This one seems pretty obvious to those of us around computers and BBS and FTP in the nineties. On a side note, I made the pinky-thumb phone gesture to my 10 year old daughter a few days ago, and she didn't have a clue... Nor does she understand how my music collection plays without the internet. She just assumes my hacker skills have reached such level of Zen nirvana actual internet access is just a trifling detail and not a requirement.


I actually didn't see the answer I was looking for in there: command line/file system environments used to be all caps and there WERE NO lowercase letters for a long time. I remember when MS-DOS (whatever version) first began using/allowed lowercase filenames and it was like stepping into the future


"Historically it wasn't possible to make lowercase `readme` files" doesn't explain why, after transitioning to systems which allowed separate case in file names, `README` files remained uppercase while most other text files now have lowercase names.


README is the only file that was both included with everything then, and is still now


I remember the MS-DOS variations.. README.DOC (before .DOC applied only to MS Word files), README.TXT, READ.ME, README.1ST, README.NOW...


1ST_README also


that filename wouldn't work in MSDOS - it breaks the 8.3 limit


Thanks, I mistyped. 1ST_READ.ME


It's a coincidence I just looked at that Q&A a couple nights ago. I had never heard of the "HACKING" file before but I like it. Is there a list somewhere of commonly used README-esque files used in open source projects?


INSTALL and LICENSE are the important ones. Maybe also BUGS (i.e., how to report bugs) and CONTRIBUTORS.


And NEWS or CHANGES or similar.


I think install instructions belong in README. It's always nice to see "pip install foo" in a readme letting me know it's properly packaged and not something I'll have to compile myself or something just to try it.


Always lovely to see a CHANGELOG.md


Even more lovely to see a ARCHITECTURE.md


In the linked answer? It had most of GNU's coding standard quoted.


The GNU coding standards only lists three: README, INSTALL, and COPYING.


I used to have HACKING but now I try to go for extremely obvious code with nothing people aren't already familiar with, plus GitHub Wiki.

Next step is cleaning stuff up in a way that would make automatic documentation generation useful.


I dunno about a list, but contributing, code-of-conduct, and license are all pretty common.


CONTRIBUTING


I worked for a French company in the 90s and the 8.3 dos name was LISEZMOI.1ER


Incidentally, the answer "So it appears first when sorted by ASCII (where capital letters appear before small letters)" is insufficient - not only would "Readme" be sorted pretty close to "README", but LICENSE, COPYING, INSTALL, BUGS, CONTRIBUTING, AUTHORS, NEWS would all end up even before it.


Does anyone know how to get en_US.UTF-8 sorting with diaeresis and stuff while still keeping capitalized stuff up front? I use LC_COLLATE=C to get this, but then diaeresis don't sort correctly.

I tried to hack my way around fixing this a few years ago, but after many hours gave up.


To do that you would have to define a custom locale in /usr/share/i18n/locales and define a custom LC_COLLATE section. See https://man7.org/linux/man-pages/man5/locale.5.html You can read /usr/share/i18n/locales/iso14651_t1_common as a (very) complex example.

But, full disclosure: I have never done it myself.


Yeah, that's what I tried, but was never able to get that to work. I don't know, it's been years and I had kind of given up on it.


README.TXT or README.1ST have been used for a long time distributing software, I'm assuming it's just to follow that trend. FILE_ID.DIZ files were all caps as well.
___
Written request: Reproduce the README thread from "I tried to hack" down to "given up on it.", replacing "hours" with "days". The rows that come next are separate material, not part of the README thread.

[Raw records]
___
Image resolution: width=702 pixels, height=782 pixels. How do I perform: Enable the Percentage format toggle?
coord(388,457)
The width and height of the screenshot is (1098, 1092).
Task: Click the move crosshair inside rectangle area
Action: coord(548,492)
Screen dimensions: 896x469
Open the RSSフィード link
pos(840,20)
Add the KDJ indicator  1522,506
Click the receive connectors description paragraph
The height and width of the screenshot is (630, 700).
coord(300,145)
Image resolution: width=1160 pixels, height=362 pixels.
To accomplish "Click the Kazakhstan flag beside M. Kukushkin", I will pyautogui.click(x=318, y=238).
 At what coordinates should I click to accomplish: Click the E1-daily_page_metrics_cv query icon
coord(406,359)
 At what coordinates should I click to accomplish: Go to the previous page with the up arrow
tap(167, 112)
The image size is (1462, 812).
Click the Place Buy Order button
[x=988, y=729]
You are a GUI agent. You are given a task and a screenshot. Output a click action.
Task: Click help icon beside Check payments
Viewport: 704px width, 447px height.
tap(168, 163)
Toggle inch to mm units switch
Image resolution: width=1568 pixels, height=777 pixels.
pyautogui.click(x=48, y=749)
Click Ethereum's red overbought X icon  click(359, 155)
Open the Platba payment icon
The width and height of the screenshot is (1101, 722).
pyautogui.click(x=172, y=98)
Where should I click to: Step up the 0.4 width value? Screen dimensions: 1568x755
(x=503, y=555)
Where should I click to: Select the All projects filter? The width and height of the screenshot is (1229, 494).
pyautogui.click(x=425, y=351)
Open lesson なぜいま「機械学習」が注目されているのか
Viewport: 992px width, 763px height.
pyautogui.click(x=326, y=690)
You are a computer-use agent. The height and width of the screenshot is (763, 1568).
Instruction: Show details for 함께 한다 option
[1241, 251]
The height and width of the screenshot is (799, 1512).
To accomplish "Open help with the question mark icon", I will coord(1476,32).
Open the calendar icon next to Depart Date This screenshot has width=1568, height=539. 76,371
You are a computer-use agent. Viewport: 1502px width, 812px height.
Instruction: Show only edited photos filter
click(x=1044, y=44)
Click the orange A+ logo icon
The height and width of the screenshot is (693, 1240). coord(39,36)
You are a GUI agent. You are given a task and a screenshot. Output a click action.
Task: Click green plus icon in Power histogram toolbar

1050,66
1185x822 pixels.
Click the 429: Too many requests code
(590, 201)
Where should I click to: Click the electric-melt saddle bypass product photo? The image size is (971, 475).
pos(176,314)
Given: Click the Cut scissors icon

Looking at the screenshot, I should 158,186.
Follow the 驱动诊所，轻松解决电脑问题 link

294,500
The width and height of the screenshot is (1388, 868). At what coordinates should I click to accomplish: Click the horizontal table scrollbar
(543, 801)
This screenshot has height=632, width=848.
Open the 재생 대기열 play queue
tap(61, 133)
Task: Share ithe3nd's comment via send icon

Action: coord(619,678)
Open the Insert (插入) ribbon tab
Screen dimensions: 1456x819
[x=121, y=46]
___
Written solution:
I tried to hack my way around fixing this a few years ago, but after many days gave up.


To do that you would have to define a custom locale in /usr/share/i18n/locales and define a custom LC_COLLATE section. See https://man7.org/linux/man-pages/man5/locale.5.html You can read /usr/share/i18n/locales/iso14651_t1_common as a (very) complex example.

But, full disclosure: I have never done it myself.


Yeah, that's what I tried, but was never able to get that to work. I don't know, it's been years and I had kind of given up on it.